Nanoki l’avait déjà supposé, mais l’entendre de vive voix d’une autre personne rendait son idée beaucoup trop réelle. Plus ils étaient entouré d’outils, plus ils seraient tenté. Ils avaient l’embarras du choix sur la méthode.

— Le manga sert de poids, ok, mais pourquoi un manga monsieur-je-sais-tout ? l’interrogea Daphné.

— Cette question est tellement idiote que je n’ai pas envie d’y répondre, fit Léo.

Daphné ouvrit la bouche, avant de tourner de grogner et de croiser les bras.

— Et bien, tenta Nanoki. Les objets ont l’air d’être lié à notre capacité. Clarisse a eu un micro, Célia un script d’un film où elle a joué, Aaron une règle…

— C’est tellement nulle une règle ! lança Soen.

— Je suppose que c’est pour l’autorité, un peu comme un professeur ? Bref, on peut en déduire que c’est un manga parce qu’Anaïs est une mangaka ou quelque chose du genre.

Léo hocha la tête, satisfait de ne pas avoir eu à répondre.

— C’est quand même nulle la règle… Mais le plus nul c’est que vous avez fait tout ça pour rien !

— En parlant de faire quelque chose pour rien… il n’y a pas vraiment de rapport, mais j’y pensais.

L’attention se dirigea vers Gaël qui porta sa main à son menton.

— Shiro et Kuro nous ont bien dit que si on commettait le meurtre parfait, on pourra sortir ? Mais comment comptent-ils nous faire sortir ? Peut être que ça nous aidera…

Tu cherches vraiment un indice ou tu veux juste t’assurer que tu pourras vraiment sortir si tu ne te fais pas repérer ?

Les mots tournaient dans sa tête avant qu’elle n’y pensât. Elle aimerait se frapper et se dire d’arrêter d’y penser, que cela n’arriverait pas, que pour avoir discuter avec lui, elle ne l’imaginait pas tuer quelqu’un… Mais cette phrase s’ancrait dans son esprit, cela pouvait arriver. Sans comptait qu’elle n’imaginait ni Lou, ni Timéo tuer quelqu’un.

Sauf qu’entre imaginer et la réalité, il y avait tout un monde. Surtout qu’elle ne les connaissait pas et quand bien même ce serait le cas, les situations comme celle-ci faisait ressortir des côtés enfouit.

— Ce sont nos bracelets qui nous empêchent de sortir, donc… débuta Noémie.

— Il suffit de les casser pour sortir ! cria Soen.

La pression de l’air devint forte devant le menteur, et la seconde d’après Kuro et Shiro apparurent.

— Ce n’est pas si simple que cela mon petit Soen ! Ces bracelets sont incassables vous vous doutez bien. J’imagine que certains d’entre vous ont déjà essayé et se sont juste fait mal au poignet.

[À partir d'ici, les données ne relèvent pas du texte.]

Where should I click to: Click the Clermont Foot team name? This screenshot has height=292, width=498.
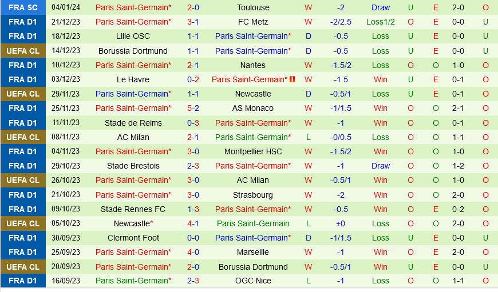coord(133,238)
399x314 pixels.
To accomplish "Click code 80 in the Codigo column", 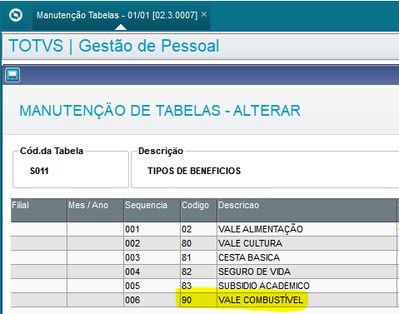I will (198, 243).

Curieuse, Nanoki chercha un signe que l’un d’eux avait testé. Daphné détourna le regard et Randy se gratta la nuque. La karatéka fut presque surprise de constater qu’ils semblaient être les seuls. A moins que les autres ne le montraient pas.

— Enfin, pour répondre à ta question, mon petit Gaël, il n’existe qu’un seul moyen d’enlever ces bracelets. Si l’un de vous réussit à commettre le meurtre parfait…

Il marqua une pause afin de laisser perdurer le suspens, un sourire malicieux au coin des lèvres.

— Nous utiliserons une machine créée pour vous libérer de vos chaînes.

— Où se trouve cette machine ? demanda Noémie.

Son visage demeurait impassible. Pourtant, Nanoki pouvait affirmer qu’elle n’attendait pas de vrai réponse. Et ne pas connaître ses intentions la frustrait.

Shiro éclata de rire et s’en alla, sans prendre la peine de répondre. Kuro resta un moment, à gratter le sol.

— Tout ce que vous devez faire, c’est tenir. Vous pouvez le faire.

Elle n’ajouta rien de plus et partit à son tour.

Tenir… Elle veut nous empêcher de tuer quelqu’un… Alors c’est tout ? On devrait juste accepter cette vie, être ami avec tout le monde et être heureux ici ? Je ne peux pas… Je vais finir par craquer…

— Pourquoi tu parles presque jamais pour dire ce genre de trucs idiots ? Parce que, genre, c’est pas comme si y’avait une infime chance qu’ils avouent.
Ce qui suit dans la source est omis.